**Task item**
In the material below, find all lines with the string "back" and copy them.
= = =
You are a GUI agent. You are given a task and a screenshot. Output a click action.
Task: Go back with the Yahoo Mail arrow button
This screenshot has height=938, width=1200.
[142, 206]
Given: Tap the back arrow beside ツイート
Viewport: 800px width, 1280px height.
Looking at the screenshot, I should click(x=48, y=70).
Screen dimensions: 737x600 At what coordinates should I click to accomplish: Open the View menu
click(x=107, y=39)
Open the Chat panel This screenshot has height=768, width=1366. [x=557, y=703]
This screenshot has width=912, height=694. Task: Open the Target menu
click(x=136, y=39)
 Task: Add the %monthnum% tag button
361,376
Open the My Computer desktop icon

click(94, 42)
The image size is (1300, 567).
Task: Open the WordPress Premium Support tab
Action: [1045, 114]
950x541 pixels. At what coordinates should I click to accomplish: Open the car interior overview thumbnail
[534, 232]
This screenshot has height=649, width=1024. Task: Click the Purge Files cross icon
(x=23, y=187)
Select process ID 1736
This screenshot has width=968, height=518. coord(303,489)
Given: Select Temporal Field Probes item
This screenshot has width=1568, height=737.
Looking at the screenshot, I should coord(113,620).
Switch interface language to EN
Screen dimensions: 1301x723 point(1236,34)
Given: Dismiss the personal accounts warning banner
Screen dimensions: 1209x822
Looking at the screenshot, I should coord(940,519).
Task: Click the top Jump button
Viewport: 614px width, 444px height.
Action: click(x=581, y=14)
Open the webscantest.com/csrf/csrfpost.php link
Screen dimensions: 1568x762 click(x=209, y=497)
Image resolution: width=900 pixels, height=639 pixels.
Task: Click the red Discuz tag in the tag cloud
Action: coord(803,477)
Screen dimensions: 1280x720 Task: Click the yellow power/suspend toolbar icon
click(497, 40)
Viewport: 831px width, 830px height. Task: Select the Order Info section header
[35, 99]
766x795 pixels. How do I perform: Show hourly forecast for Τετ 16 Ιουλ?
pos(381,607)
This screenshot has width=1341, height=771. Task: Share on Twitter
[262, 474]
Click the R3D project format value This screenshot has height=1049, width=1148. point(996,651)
= = =
**Result of the task**
Task: Go back with the Yahoo Mail arrow button
Given: Tap the back arrow beside ツイート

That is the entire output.